Document extract
Finally, I love its history. Like Mortgage Lifter, Kellogg’s Breakfast originated in West Virginia where it was collected by a seed saver, Darrell Kellogg, of Redford, MI. Darrell shared seed with famed heirloom tomato grower, Bill Minkey, (the same Bill Minkey who popularized Aunt Ruby’s German Green tomato) of Darien, WI. Bill then introduced it to The Seed Savers Exchangeof Decora, IA, and it rapidly became a favorite with Seed Savers members.
The Heirloom Slicing Tomato, Great White
To Purchase Heirloom Great White Seeds Click This Link
“The name Great White understates the case: this white is the greatest. Unsurpassed in beauty and flavor – better than all the other whites combined. It makes heavenly slices like angel food cake, and holds its own with great tomatoes of all colors.”
This is a quote from a woman who knows tomatoes better than just about anyone on this planet, Amy Goldman, and she rarely expounds like this, so you know that this tomato is really superlative.

Supplied data
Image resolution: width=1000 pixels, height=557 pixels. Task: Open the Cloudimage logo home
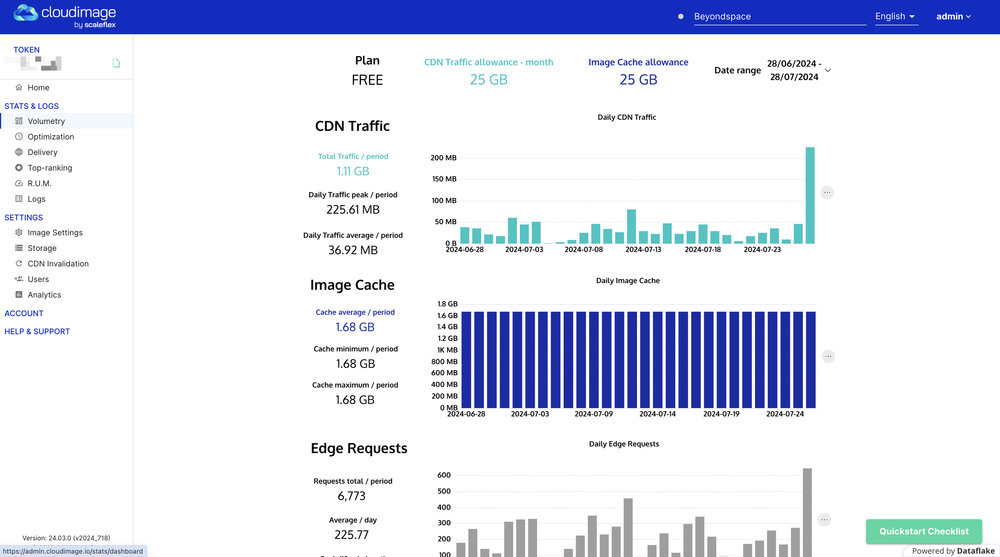pos(64,17)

Actions to take
[a] Do the following statements agree with the heirloom tomato text? (i) Kellogg's Breakfast originated in West Virginia. (ii) Darrell Kellogg lived in Darien, Wisconsin. (iii) Amy Goldman often expounds about tomatoes in this way. For each, answer yes or no and quote the deciding words of the text.
[b] Can you pick up the heirloom tomato text after its last sentence and write the next part?

Exercise answers
[a]
(i) Yes: "Kellogg’s Breakfast originated in West Virginia"
(ii) No: "Darrell Kellogg, of Redford, MI"
(iii) No: "she rarely expounds like this"

[b]
In her book, The Heirloom Tomato, she traces Great White’s history to Glecklers Seedsmen who in 1991 introduced this tomato. According to George Gleckler, the proprietor, the seeds for this tomato were given to him by oneof his customers eight years earlier. That individual had been breeding yellow and orange oxhearts when Great White resulted. In Amy’s words,
“…it is unclear whether Great White was the result of chance variance from mutation, a natural outcrossing, or some sort of mix-up.”
What is clear is that Great White is an extraordinary tomato. The indeterminate vines produce 1-2 pound tomatoes. The flavor is very, very sweet, so you might want to think of it as a dessert tomato or in a sweet salad with fruit like apples, grapes or pears. In The Heirloom Tomato, there is a recipe for Galette of White Peaches and Tomatoes (essentially a tomato tart) where Great White would be the perfect tomato to use. Though I am not a fan of white tomatoes, I grow this tomato every year because of its stunning flavor. It is worth saving a place in your garden for this one.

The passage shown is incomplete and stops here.